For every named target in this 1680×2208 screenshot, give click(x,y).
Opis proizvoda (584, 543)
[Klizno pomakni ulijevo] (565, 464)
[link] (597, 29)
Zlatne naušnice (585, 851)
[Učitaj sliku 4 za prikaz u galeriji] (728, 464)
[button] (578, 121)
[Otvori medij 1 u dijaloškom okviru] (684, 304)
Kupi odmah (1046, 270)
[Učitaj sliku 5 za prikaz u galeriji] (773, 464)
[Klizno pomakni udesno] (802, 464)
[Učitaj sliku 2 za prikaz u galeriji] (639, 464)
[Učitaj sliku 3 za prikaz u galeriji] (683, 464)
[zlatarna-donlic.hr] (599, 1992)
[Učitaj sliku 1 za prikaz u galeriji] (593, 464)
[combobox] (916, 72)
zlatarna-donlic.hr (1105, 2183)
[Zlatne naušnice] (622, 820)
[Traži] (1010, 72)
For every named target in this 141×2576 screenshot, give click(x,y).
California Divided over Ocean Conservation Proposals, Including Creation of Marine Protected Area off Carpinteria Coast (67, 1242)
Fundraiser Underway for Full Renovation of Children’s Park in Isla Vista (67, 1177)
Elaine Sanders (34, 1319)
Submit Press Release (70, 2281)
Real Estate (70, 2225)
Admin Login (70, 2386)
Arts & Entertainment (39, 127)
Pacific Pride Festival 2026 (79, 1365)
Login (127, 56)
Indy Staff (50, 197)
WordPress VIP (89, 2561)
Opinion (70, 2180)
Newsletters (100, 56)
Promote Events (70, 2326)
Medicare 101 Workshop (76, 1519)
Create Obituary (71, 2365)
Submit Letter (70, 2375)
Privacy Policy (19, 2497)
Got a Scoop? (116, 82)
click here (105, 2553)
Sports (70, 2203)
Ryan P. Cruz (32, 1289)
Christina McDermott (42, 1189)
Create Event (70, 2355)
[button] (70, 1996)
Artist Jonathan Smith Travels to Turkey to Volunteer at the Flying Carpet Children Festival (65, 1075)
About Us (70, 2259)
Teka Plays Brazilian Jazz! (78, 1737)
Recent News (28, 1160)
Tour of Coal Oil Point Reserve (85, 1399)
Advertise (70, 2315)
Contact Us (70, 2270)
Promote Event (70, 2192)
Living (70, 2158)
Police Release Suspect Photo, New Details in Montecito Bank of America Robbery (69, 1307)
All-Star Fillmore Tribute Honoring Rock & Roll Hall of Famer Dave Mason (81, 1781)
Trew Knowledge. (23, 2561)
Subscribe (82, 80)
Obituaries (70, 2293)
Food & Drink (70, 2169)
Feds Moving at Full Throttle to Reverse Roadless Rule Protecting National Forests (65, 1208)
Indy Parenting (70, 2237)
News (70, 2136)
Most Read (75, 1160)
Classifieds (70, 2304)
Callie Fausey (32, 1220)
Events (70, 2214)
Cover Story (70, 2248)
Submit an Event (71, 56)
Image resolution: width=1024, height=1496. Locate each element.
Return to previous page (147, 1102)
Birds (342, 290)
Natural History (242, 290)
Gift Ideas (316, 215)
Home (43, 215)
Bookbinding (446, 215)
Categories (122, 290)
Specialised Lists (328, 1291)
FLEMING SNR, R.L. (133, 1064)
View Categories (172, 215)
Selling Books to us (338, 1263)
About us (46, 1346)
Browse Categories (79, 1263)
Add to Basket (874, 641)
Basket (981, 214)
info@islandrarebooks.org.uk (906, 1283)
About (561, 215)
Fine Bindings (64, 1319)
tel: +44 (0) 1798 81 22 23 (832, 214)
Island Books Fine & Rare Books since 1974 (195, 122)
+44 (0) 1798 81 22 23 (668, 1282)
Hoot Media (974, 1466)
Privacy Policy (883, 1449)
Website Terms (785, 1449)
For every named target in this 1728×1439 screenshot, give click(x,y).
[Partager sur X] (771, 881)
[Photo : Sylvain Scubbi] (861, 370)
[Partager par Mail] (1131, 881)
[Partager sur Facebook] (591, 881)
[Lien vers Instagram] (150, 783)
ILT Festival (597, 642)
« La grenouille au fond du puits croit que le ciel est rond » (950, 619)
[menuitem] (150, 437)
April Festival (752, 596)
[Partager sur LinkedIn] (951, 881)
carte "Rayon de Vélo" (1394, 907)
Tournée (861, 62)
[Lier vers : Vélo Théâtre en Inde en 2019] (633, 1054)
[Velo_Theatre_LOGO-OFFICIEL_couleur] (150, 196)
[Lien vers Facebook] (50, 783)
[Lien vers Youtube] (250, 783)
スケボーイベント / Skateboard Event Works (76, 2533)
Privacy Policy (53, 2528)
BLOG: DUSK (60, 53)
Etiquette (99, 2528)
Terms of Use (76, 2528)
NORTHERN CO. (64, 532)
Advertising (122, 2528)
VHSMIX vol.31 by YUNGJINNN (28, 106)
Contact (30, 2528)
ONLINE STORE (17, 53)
□ □ □ □ □
*Activity*
Copy down the complete data exactly as supplied.

*Exercise result*
For every named target in this 1680×2208 screenshot, give click(x,y).
Opis proizvoda (584, 543)
[Klizno pomakni ulijevo] (565, 464)
[link] (597, 29)
Zlatne naušnice (585, 851)
[Učitaj sliku 4 za prikaz u galeriji] (728, 464)
[button] (578, 121)
[Otvori medij 1 u dijaloškom okviru] (684, 304)
Kupi odmah (1046, 270)
[Učitaj sliku 5 za prikaz u galeriji] (773, 464)
[Klizno pomakni udesno] (802, 464)
[Učitaj sliku 2 za prikaz u galeriji] (639, 464)
[Učitaj sliku 3 za prikaz u galeriji] (683, 464)
[zlatarna-donlic.hr] (599, 1992)
[Učitaj sliku 1 za prikaz u galeriji] (593, 464)
[combobox] (916, 72)
zlatarna-donlic.hr (1105, 2183)
[Zlatne naušnice] (622, 820)
[Traži] (1010, 72)
For every named target in this 141×2576 screenshot, give click(x,y).
California Divided over Ocean Conservation Proposals, Including Creation of Marine Protected Area off Carpinteria Coast (67, 1242)
Fundraiser Underway for Full Renovation of Children’s Park in Isla Vista (67, 1177)
Elaine Sanders (34, 1319)
Submit Press Release (70, 2281)
Real Estate (70, 2225)
Admin Login (70, 2386)
Arts & Entertainment (39, 127)
Pacific Pride Festival 2026 (79, 1365)
Login (127, 56)
Indy Staff (50, 197)
WordPress VIP (89, 2561)
Opinion (70, 2180)
Newsletters (100, 56)
Promote Events (70, 2326)
Medicare 101 Workshop (76, 1519)
Create Obituary (71, 2365)
Submit Letter (70, 2375)
Privacy Policy (19, 2497)
Got a Scoop? (116, 82)
click here (105, 2553)
Sports (70, 2203)
Ryan P. Cruz (32, 1289)
Christina McDermott (42, 1189)
Create Event (70, 2355)
[button] (70, 1996)
Artist Jonathan Smith Travels to Turkey to Volunteer at the Flying Carpet Children Festival (65, 1075)
About Us (70, 2259)
Teka Plays Brazilian Jazz! (78, 1737)
Recent News (28, 1160)
Tour of Coal Oil Point Reserve (85, 1399)
Advertise (70, 2315)
Contact Us (70, 2270)
Promote Event (70, 2192)
Living (70, 2158)
Police Release Suspect Photo, New Details in Montecito Bank of America Robbery (69, 1307)
All-Star Fillmore Tribute Honoring Rock & Roll Hall of Famer Dave Mason (81, 1781)
Trew Knowledge. (23, 2561)
Subscribe (82, 80)
Obituaries (70, 2293)
Food & Drink (70, 2169)
Feds Moving at Full Throttle to Reverse Roadless Rule Protecting National Forests (65, 1208)
Indy Parenting (70, 2237)
News (70, 2136)
Most Read (75, 1160)
Classifieds (70, 2304)
Callie Fausey (32, 1220)
Events (70, 2214)
Cover Story (70, 2248)
Submit an Event (71, 56)
Image resolution: width=1024, height=1496. Locate each element.
Return to previous page (147, 1102)
Birds (342, 290)
Natural History (242, 290)
Gift Ideas (316, 215)
Home (43, 215)
Bookbinding (446, 215)
Categories (122, 290)
Specialised Lists (328, 1291)
FLEMING SNR, R.L. (133, 1064)
View Categories (172, 215)
Selling Books to us (338, 1263)
About us (46, 1346)
Browse Categories (79, 1263)
Add to Basket (874, 641)
Basket (981, 214)
info@islandrarebooks.org.uk (906, 1283)
About (561, 215)
Fine Bindings (64, 1319)
tel: +44 (0) 1798 81 22 23 (832, 214)
Island Books Fine & Rare Books since 1974 (195, 122)
+44 (0) 1798 81 22 23 (668, 1282)
Hoot Media (974, 1466)
Privacy Policy (883, 1449)
Website Terms (785, 1449)
For every named target in this 1728×1439 screenshot, give click(x,y).
[Partager sur X] (771, 881)
[Photo : Sylvain Scubbi] (861, 370)
[Partager par Mail] (1131, 881)
[Partager sur Facebook] (591, 881)
[Lien vers Instagram] (150, 783)
ILT Festival (597, 642)
« La grenouille au fond du puits croit que le ciel est rond » (950, 619)
[menuitem] (150, 437)
April Festival (752, 596)
[Partager sur LinkedIn] (951, 881)
carte "Rayon de Vélo" (1394, 907)
Tournée (861, 62)
[Lier vers : Vélo Théâtre en Inde en 2019] (633, 1054)
[Velo_Theatre_LOGO-OFFICIEL_couleur] (150, 196)
[Lien vers Facebook] (50, 783)
[Lien vers Youtube] (250, 783)
スケボーイベント / Skateboard Event Works (76, 2533)
Privacy Policy (53, 2528)
BLOG: DUSK (60, 53)
Etiquette (99, 2528)
Terms of Use (76, 2528)
NORTHERN CO. (64, 532)
Advertising (122, 2528)
VHSMIX vol.31 by YUNGJINNN (28, 106)
Contact (30, 2528)
ONLINE STORE (17, 53)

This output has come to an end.